QAC: ¿Cómo bajarse del tobogán?

por Roman Sledz

 

Puede sonar algo redundante pero semana tras semana se nota una involución futbolística tal que se arroga la facultad de ganarle en la discusión a la matemática, que todavía sostiene chances para que Quilmes mantenga la categoría (aunque no ya por mérito propio). En un doble golpe, Defensa y Justicia terminó desnudando las miserias de un plantel que mentalmente ya aparece como descendido, ante cada decisión, ante cada situación límite, manifestado en la desconfianza, los nervios y los errores que se suceden uno tras otro y que colaboran al desfiladero de rivales que vienen, se sirven de las facilidades otorgadas, suman puntos y dejan una patada a las costillas a un cervecero que está en el piso y que no tiene fuerza en las piernas para ponerse pie.
El diagnóstico está claro; el interrogante es si existe algún tratamiento intensivo o no para evitar el claro final.

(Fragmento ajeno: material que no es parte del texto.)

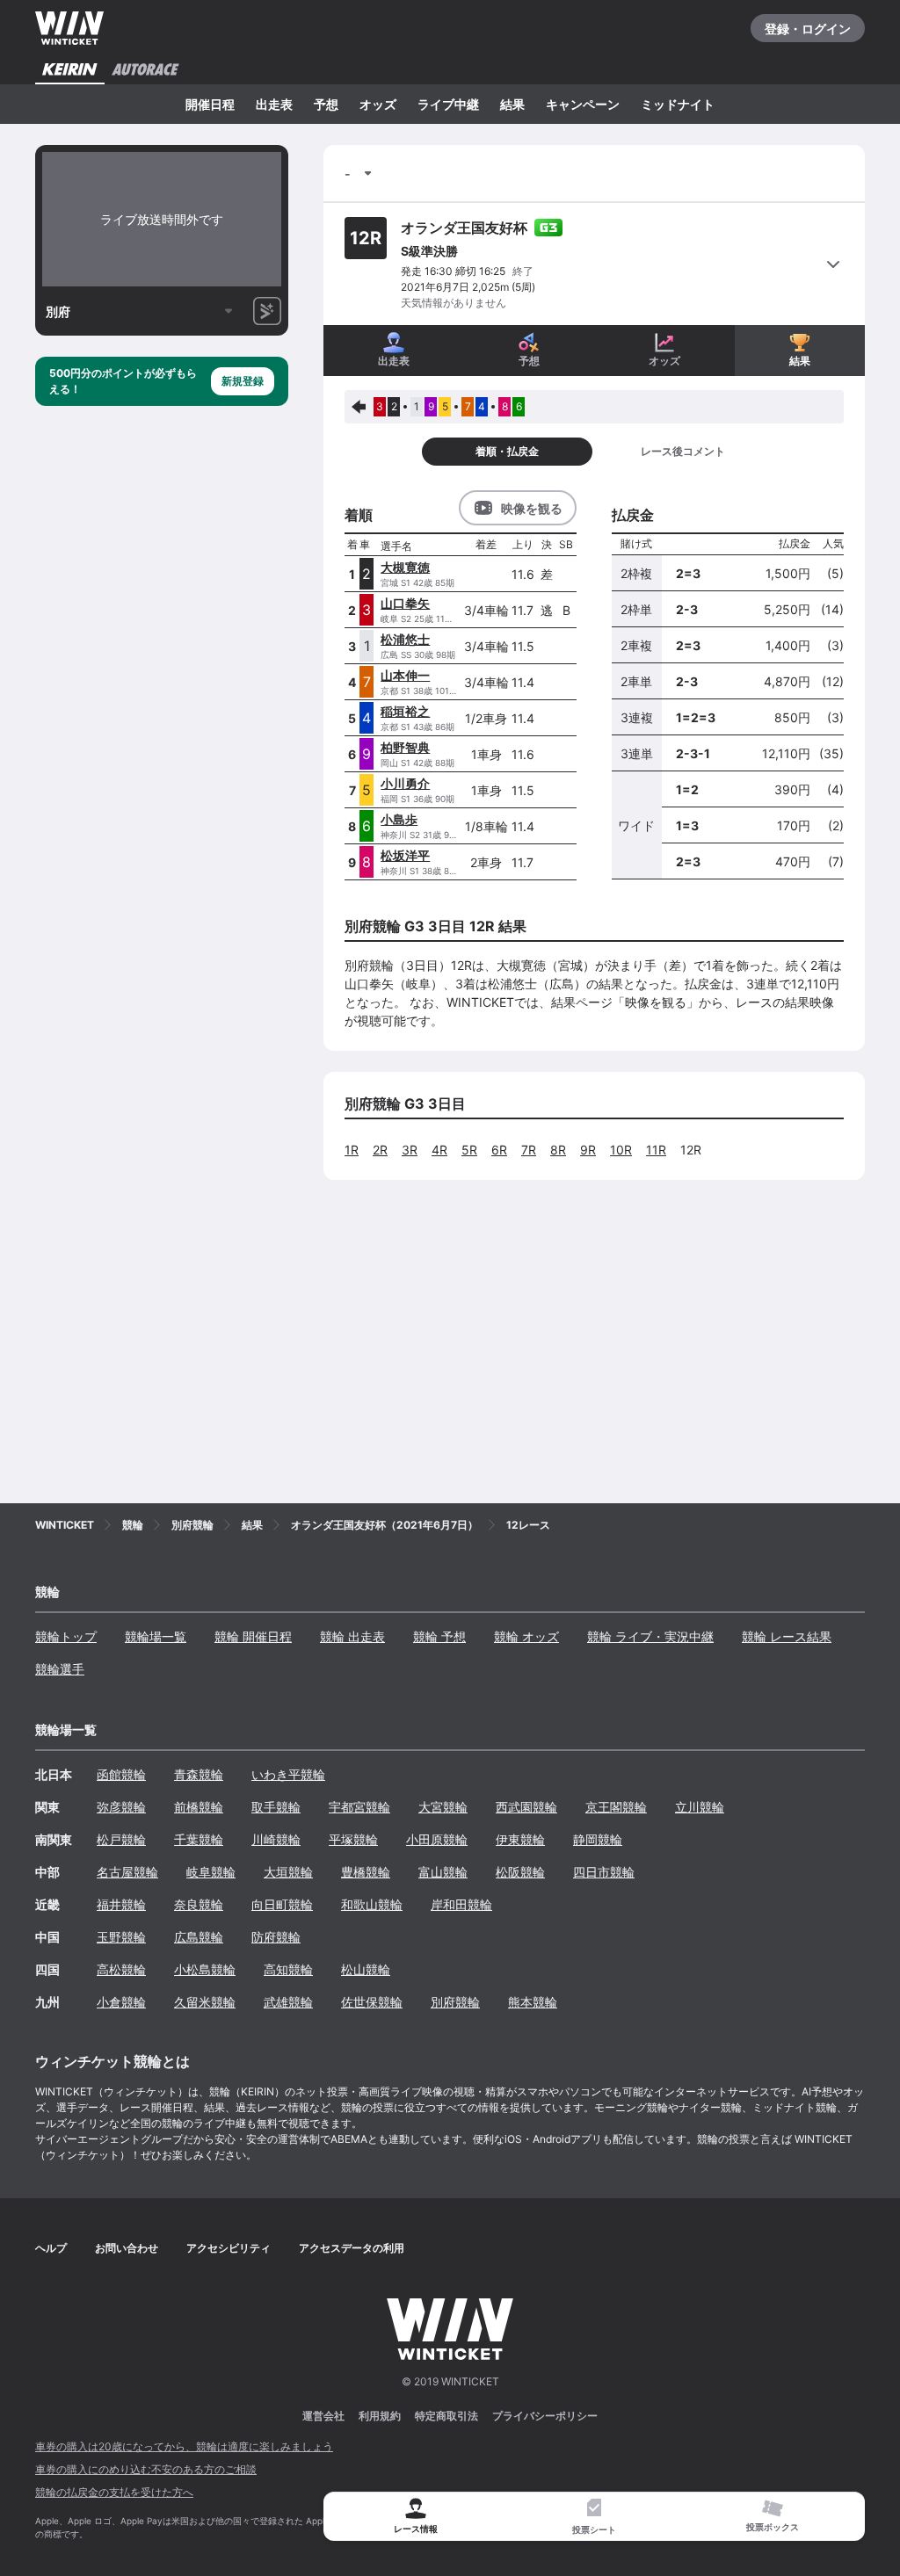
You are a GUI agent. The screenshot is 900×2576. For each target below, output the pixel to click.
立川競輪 (699, 1806)
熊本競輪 (532, 2001)
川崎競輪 (276, 1839)
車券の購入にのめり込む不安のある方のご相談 (146, 2469)
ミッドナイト (678, 104)
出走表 (274, 104)
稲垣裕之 (405, 711)
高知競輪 (288, 1969)
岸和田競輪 (461, 1904)
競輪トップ (66, 1636)
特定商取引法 (446, 2415)
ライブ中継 (448, 104)
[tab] (594, 2516)
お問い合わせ (126, 2247)
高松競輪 (121, 1969)
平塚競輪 (353, 1839)
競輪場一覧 (155, 1636)
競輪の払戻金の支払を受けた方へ (114, 2492)
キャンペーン (583, 104)
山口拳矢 (405, 603)
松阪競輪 (520, 1871)
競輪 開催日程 (253, 1636)
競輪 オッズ (526, 1636)
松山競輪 (365, 1969)
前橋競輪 (198, 1806)
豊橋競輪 (365, 1871)
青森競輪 (198, 1774)
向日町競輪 (282, 1904)
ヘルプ (51, 2247)
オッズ (377, 104)
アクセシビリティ (228, 2247)
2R (380, 1149)
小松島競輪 (205, 1969)
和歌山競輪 (372, 1904)
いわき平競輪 (288, 1774)
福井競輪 (121, 1904)
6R (499, 1149)
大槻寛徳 (405, 567)
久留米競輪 (205, 2001)
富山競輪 (443, 1871)
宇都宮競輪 (359, 1806)
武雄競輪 (288, 2001)
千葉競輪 (198, 1839)
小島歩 (399, 819)
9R (588, 1149)
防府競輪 (276, 1936)
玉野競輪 (121, 1936)
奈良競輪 (198, 1904)
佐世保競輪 (372, 2001)
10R (621, 1149)
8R (558, 1149)
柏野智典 (405, 747)
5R (469, 1149)
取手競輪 (276, 1806)
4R (439, 1149)
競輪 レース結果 (786, 1636)
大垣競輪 (288, 1871)
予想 (326, 104)
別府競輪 (455, 2001)
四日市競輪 (604, 1871)
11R (656, 1149)
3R (409, 1149)
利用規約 (380, 2415)
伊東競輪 (520, 1839)
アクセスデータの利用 (351, 2247)
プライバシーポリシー (545, 2415)
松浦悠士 (405, 639)
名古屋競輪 (127, 1871)
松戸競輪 (121, 1839)
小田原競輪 (437, 1839)
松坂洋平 (405, 855)
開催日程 (210, 104)
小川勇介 (405, 783)
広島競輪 (198, 1936)
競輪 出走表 (352, 1636)
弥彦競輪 (121, 1806)
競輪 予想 (439, 1636)
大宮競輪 (443, 1806)
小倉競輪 (121, 2001)
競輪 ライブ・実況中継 (650, 1636)
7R (528, 1149)
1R (352, 1149)
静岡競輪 (597, 1839)
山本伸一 (405, 675)
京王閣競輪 (616, 1806)
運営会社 (323, 2415)
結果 (512, 104)
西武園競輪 (526, 1806)
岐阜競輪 (211, 1871)
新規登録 (242, 380)
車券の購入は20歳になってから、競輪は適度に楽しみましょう (184, 2446)
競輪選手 (59, 1668)
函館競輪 (121, 1774)
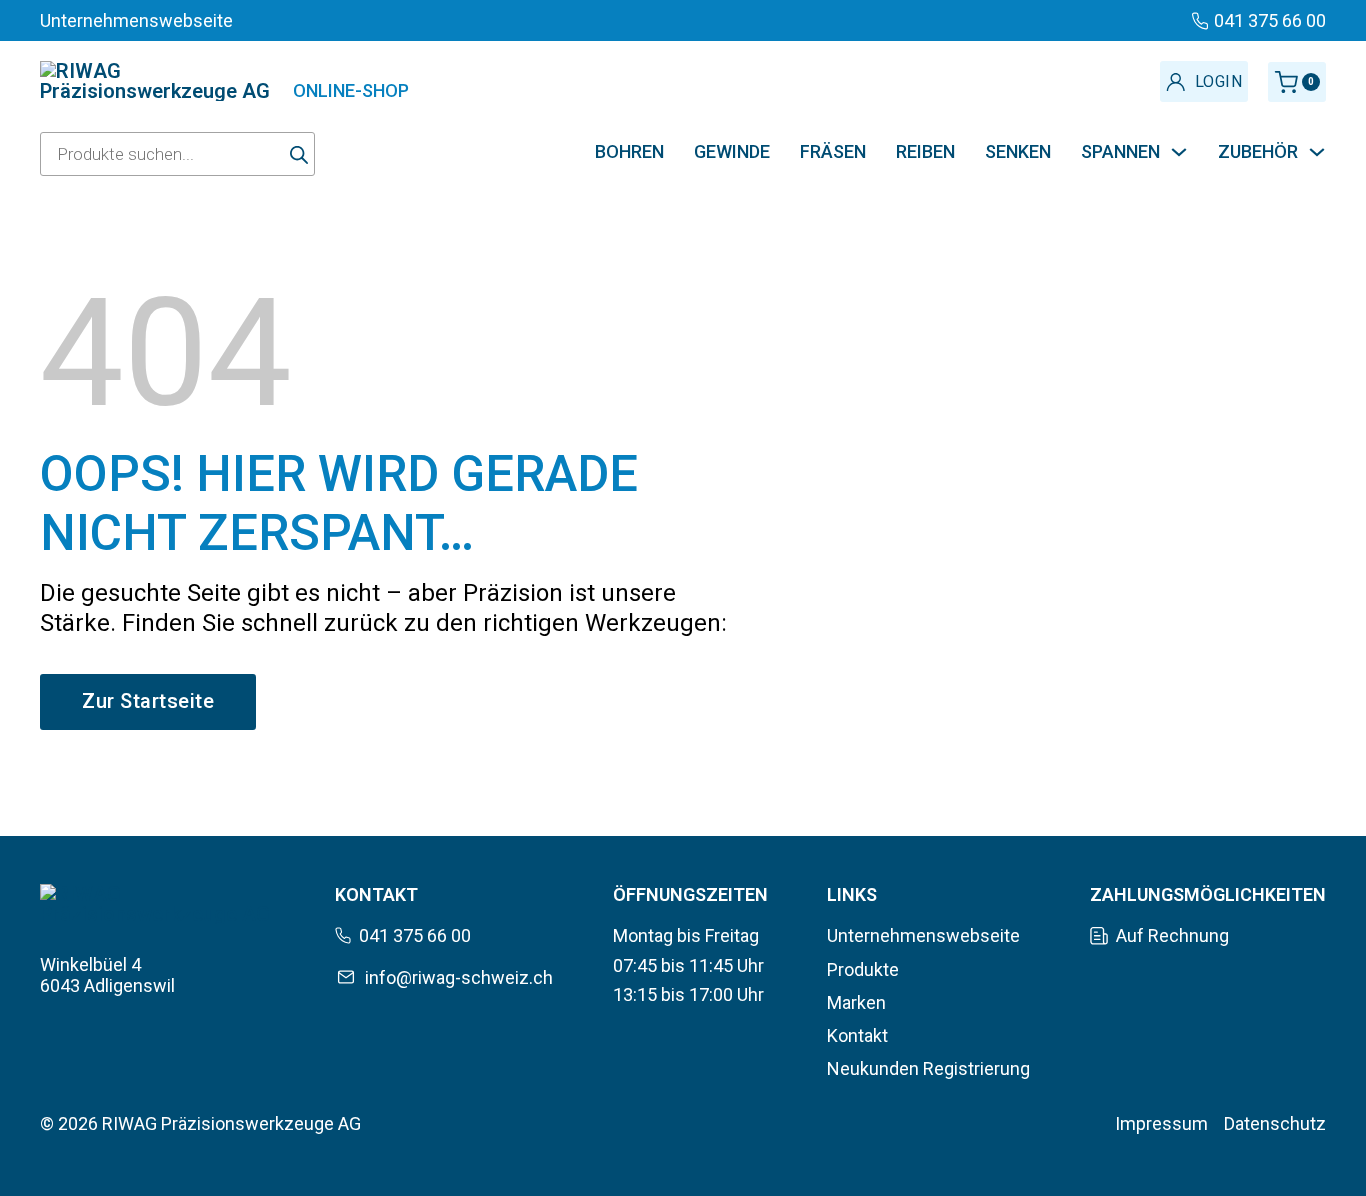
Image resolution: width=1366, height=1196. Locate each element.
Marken (856, 1002)
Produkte (863, 969)
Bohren (629, 151)
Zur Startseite (148, 701)
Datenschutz (1275, 1123)
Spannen (1120, 151)
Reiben (925, 151)
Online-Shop (351, 90)
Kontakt (857, 1035)
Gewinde (732, 151)
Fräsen (833, 151)
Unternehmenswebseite (923, 935)
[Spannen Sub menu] (1179, 152)
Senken (1018, 151)
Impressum (1161, 1123)
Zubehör (1258, 151)
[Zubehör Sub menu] (1317, 152)
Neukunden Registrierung (928, 1068)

Pareciera ser que las distintas alternativas ya fueron aplicadas: se cambió el cuerpo técnico, éste utilizó prácticamente todos los nombres a disposición que no habían tenido lugar, distintos esquemas tácticos, postura defensiva, algo más ofensiva pero todo siempre con los mismos resultados. La constante no es solo esa sino los rendimientos, con lo cual queda latente la pregunta del título: ¿cómo bajarse del tobogán que desemboca en el nacional B? A estas alturas no se encuentra una respuesta sencilla. El golpe de timón anímico por sobre todas las cosas debería radical y no están dadas las condiciones para que esto ocurra. El momento propicio para que ello sucediera pasó con la asunción de Cristián Díaz, quien evidentemente más allá de haber mostrado algunas habilidades para la lectura previa de algunos partidos, no generó la llegada necesaria como para producir un impacto en la mentalidad de cada jugador, tan acostumbrado a la derrota como a la idea del “no poder”. Así como las incapacidades se suelen disimular con determinación y convencimiento, la falta de estos últimos no solo las dejan al descubierto sino que las potencian. A partir de allí es que se puede explicar cómo los mismos individuos que en otro momento tal vez podían esbozar pasajes de partidos respetables o inclusive lastimar al rival, hoy se muestren con rasgos amateurs y sin posibilidad alguna de hacer lo necesario para sumar los pocos puntos que harían falta para poder mantener la categoría.
Esto último es lo que más le duele al hincha de Quilmes: esta vez no estaba invitado al velorio de la pelea por no descender; casi sin golpear la puerta, se metió solo, se quedó y además ahora se empieza a probar el cajón; si no se para rápido, le van a poner la tapa. Por más duro que suene, la situación previa en cuanto al promedio venía siendo mucho menos apremiante que en otras ocasiones donde le tocó convivir con la idea del descenso o mismo tener que atravesarlo. Una campaña “pobre” hubiese bastado (y todavía puede hacerlo) para mantener la categoría, que se vayan los doce puntos del campeonato transición 2014 y pensar en alargar el período más largo de permanencia en la élite del fútbol argentino. Cuesta creer cómo, por más dificultoso que sea, no se pueden concatenar unos pocos resultados positivos para que esto suceda y que se pueda iniciar la próxima temporada en una posición más holgada en esta materia.
Es un momento de quiebre fundamental; por la negligencia e incapacidad de la gestión dirigencial anterior, el club está pagando deportivamente las carencias institucionales. A muy poco de cumplir un año de la asunción de las nuevas autoridades, las decisiones deportivas, condicionadas éstas notablemente por el contexto producto de lo antes dicho, no parecen ser el fuerte, puesto que no sólo no logran maquillar las dificultades, sino que las potencian, tal como dijimos les pasa a los jugadores dentro de la cancha por la falta de convencimiento. Es momento de aferrarse a la ilusión de que en algún momento el tobogán se transforme en una hamaca y no un sube y baja.